[Stored dataset items]
--- START ---

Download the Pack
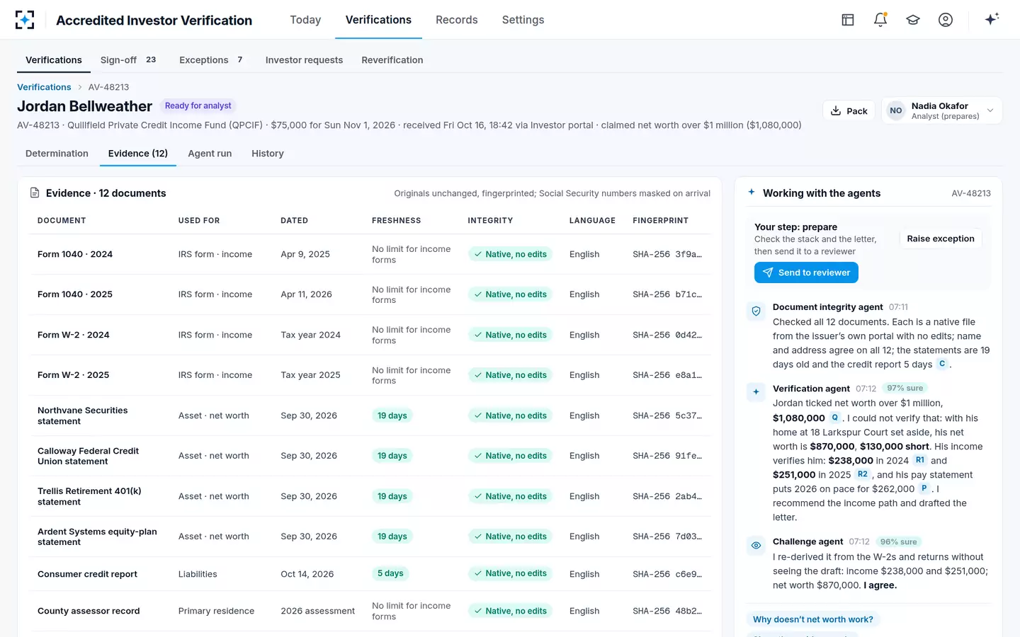The width and height of the screenshot is (1020, 637). 849,110
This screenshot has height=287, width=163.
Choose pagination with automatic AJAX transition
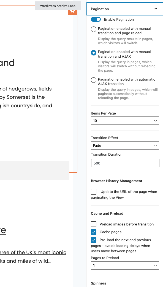93,80
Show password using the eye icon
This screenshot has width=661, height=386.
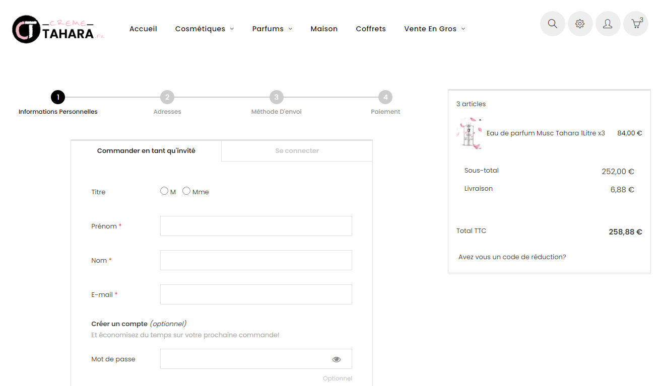pos(337,359)
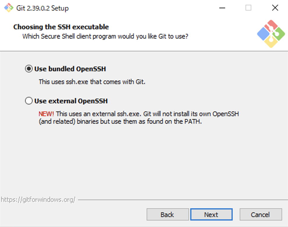Screen dimensions: 288x227
Task: Click the "Use bundled OpenSSH" label text
Action: (x=70, y=69)
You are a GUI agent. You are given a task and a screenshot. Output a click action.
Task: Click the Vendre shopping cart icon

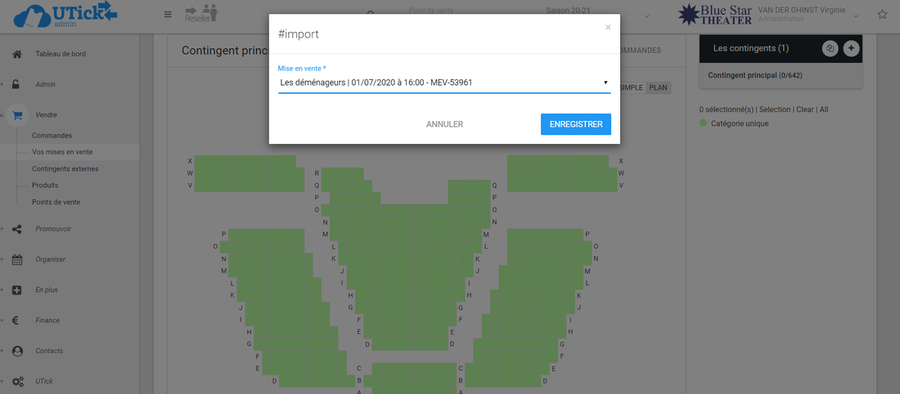(17, 115)
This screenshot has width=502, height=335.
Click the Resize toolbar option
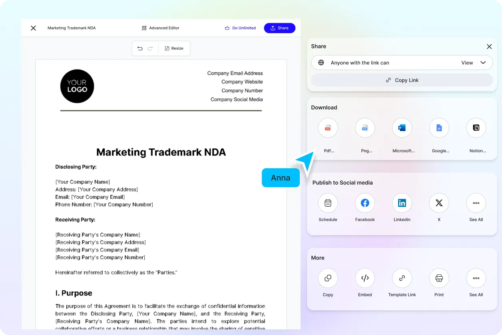(174, 48)
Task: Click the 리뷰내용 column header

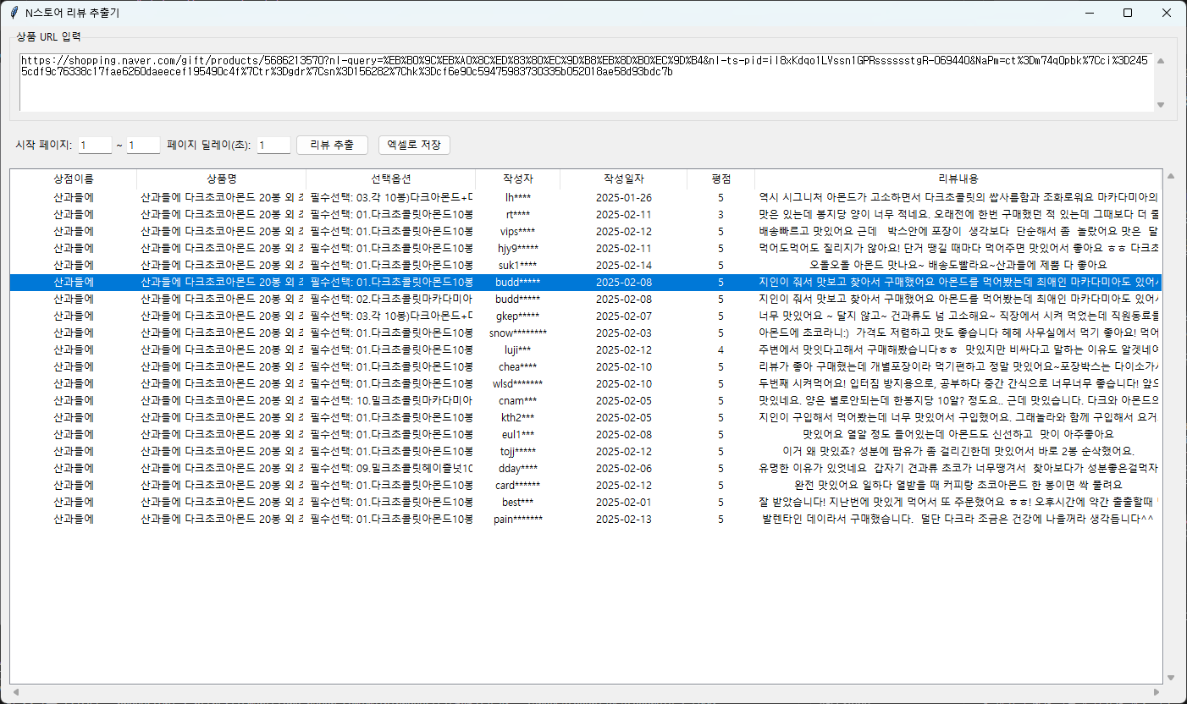Action: click(x=958, y=179)
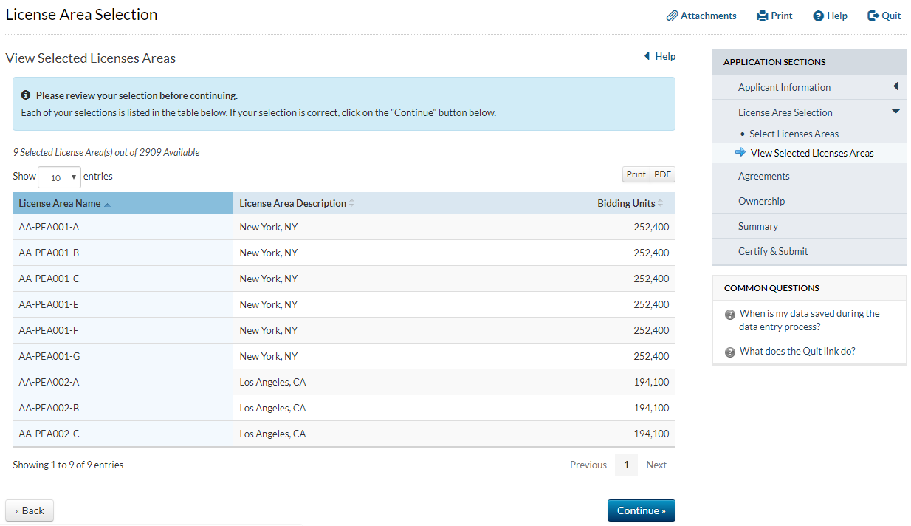
Task: Expand the Applicant Information section arrow
Action: 895,86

--- END ---

The entries must be written out again unchanged. Images are to be left out.

## Output below
Download the Pack
The width and height of the screenshot is (1020, 637). 849,110
This screenshot has height=287, width=163.
Choose pagination with automatic AJAX transition
93,80
Show password using the eye icon
This screenshot has width=661, height=386.
pos(337,359)
Screen dimensions: 288x227
Task: Click the "Use bundled OpenSSH" label text
Action: (x=70, y=69)
You are a GUI agent. You are given a task and a screenshot. Output a click action.
Task: Click the Vendre shopping cart icon

(17, 115)
This screenshot has width=502, height=335.
Click the Resize toolbar option
(174, 48)
Task: Click the 리뷰내용 column header

Action: click(x=958, y=179)
Task: Expand the Applicant Information section arrow
Action: 895,86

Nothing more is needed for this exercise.